Data under study

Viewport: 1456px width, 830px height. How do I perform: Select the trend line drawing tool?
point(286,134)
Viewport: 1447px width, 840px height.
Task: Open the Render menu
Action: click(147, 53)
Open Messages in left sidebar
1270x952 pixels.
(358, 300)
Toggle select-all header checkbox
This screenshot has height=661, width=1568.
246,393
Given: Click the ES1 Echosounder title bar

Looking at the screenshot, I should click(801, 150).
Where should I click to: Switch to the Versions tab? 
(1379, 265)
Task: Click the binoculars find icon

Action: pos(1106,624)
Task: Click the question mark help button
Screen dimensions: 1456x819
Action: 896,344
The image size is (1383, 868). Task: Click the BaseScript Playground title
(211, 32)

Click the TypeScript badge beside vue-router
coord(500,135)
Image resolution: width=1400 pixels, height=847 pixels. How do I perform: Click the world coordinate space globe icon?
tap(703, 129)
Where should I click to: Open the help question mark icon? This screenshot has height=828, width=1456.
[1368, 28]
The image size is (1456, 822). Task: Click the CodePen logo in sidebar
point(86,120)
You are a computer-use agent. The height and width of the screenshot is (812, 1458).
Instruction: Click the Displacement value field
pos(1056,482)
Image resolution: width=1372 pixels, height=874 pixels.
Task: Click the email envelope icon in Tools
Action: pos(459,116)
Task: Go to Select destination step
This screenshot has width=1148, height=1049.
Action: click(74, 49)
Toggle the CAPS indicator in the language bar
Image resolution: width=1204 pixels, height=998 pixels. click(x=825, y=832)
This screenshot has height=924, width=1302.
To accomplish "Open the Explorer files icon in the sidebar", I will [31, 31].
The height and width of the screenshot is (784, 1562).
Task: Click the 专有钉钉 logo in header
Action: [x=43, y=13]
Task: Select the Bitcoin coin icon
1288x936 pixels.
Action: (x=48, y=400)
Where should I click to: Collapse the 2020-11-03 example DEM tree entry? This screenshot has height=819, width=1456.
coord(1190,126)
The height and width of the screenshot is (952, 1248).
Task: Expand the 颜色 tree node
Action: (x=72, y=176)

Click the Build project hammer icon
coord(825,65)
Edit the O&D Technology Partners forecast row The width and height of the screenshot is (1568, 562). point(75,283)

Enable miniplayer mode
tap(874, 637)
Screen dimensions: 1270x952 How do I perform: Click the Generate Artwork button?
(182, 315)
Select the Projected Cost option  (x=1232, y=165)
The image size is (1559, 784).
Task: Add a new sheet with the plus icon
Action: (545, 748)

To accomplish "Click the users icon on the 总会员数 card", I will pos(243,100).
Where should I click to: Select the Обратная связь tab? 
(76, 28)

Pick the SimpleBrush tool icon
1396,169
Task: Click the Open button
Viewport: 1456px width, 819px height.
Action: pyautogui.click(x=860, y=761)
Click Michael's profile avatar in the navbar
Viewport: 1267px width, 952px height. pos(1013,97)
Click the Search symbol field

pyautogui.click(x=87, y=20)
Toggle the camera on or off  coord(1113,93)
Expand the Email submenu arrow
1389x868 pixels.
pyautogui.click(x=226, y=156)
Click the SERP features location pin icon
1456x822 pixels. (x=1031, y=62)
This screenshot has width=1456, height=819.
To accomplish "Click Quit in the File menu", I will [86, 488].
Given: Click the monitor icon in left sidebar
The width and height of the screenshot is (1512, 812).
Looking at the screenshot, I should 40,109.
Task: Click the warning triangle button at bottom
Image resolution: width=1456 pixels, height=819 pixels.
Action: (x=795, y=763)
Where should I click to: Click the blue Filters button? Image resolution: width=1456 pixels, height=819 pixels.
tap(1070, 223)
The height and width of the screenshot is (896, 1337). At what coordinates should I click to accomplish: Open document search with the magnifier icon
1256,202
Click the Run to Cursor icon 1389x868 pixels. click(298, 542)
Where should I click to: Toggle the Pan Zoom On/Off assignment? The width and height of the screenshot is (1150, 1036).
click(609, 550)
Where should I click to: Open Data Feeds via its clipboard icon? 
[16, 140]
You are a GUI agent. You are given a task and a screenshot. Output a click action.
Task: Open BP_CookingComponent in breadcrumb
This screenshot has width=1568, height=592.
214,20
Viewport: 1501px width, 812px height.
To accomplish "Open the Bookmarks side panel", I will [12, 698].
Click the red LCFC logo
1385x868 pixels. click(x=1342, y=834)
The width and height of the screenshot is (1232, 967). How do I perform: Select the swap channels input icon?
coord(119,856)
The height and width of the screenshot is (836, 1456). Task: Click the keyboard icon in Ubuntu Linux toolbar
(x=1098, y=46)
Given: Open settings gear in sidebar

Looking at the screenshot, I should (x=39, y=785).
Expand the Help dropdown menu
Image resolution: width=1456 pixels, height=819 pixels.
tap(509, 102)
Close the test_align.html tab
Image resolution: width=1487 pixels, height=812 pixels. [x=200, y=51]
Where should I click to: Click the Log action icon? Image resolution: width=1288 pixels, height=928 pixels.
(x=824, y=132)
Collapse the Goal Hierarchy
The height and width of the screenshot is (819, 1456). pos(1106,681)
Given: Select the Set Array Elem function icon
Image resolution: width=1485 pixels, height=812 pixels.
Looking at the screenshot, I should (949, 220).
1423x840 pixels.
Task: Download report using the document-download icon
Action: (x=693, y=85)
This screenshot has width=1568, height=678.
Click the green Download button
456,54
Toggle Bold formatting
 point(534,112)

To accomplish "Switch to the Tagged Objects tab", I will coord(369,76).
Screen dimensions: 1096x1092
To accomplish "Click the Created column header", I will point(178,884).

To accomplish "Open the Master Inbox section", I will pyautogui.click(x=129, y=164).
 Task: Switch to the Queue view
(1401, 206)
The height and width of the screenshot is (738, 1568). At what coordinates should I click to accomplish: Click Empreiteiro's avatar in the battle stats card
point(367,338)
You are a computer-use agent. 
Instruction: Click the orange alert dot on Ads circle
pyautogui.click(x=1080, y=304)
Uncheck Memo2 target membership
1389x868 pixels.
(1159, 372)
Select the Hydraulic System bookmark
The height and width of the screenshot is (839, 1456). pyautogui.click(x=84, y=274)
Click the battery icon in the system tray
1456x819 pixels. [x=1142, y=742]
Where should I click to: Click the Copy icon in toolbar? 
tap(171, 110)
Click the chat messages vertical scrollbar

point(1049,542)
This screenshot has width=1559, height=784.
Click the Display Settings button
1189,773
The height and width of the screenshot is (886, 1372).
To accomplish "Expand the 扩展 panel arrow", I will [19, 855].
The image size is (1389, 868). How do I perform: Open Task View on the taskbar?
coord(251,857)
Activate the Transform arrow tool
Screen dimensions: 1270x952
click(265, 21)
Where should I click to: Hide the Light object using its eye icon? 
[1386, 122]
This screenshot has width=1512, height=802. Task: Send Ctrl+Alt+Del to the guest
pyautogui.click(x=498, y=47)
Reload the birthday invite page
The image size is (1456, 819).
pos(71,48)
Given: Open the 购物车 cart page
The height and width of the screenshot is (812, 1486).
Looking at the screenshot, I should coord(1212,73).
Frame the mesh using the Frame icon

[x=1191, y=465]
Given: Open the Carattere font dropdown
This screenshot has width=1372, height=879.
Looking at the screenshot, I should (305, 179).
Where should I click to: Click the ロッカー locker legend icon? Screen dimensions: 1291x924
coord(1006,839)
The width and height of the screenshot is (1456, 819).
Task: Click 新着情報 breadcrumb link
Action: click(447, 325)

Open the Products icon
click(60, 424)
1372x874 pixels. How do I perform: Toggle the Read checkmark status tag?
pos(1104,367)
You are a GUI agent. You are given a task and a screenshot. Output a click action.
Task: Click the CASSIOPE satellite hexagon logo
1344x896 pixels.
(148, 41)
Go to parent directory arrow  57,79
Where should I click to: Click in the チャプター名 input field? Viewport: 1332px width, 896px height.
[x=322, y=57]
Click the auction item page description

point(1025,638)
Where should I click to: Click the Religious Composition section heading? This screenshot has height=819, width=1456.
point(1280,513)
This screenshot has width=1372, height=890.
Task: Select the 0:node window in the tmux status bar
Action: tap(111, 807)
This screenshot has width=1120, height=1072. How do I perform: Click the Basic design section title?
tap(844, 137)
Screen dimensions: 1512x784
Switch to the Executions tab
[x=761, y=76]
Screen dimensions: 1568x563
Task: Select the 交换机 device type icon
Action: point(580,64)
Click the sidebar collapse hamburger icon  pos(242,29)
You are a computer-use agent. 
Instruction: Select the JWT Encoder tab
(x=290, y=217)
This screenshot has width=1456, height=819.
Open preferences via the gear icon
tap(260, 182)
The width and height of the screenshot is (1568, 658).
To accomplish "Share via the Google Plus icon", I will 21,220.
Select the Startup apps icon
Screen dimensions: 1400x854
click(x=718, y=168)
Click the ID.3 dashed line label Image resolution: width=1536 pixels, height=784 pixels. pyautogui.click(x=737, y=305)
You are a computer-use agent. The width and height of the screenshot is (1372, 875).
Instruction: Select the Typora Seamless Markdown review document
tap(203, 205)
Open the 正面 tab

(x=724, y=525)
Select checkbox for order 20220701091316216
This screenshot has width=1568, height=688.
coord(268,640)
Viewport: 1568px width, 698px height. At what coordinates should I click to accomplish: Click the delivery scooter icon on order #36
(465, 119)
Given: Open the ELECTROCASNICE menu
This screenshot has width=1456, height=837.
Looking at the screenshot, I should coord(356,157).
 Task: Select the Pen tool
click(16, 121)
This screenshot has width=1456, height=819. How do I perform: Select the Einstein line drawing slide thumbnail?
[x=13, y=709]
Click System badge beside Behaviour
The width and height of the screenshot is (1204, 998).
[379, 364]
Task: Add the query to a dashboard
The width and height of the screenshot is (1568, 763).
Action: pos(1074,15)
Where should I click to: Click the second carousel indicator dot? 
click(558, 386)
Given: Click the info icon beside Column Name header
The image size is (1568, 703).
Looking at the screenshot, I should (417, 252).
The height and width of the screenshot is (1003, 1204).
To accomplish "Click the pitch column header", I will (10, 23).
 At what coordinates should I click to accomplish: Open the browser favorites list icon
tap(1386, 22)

What the exercise asks
Show each line in the listing above that has "computer".

Task result
You are a computer-use agent. The height and width of the screenshot is (812, 1458).
You are a computer-use agent. 
You are a computer-use agent. 
You are a computer-use agent. The width and height of the screenshot is (1372, 875).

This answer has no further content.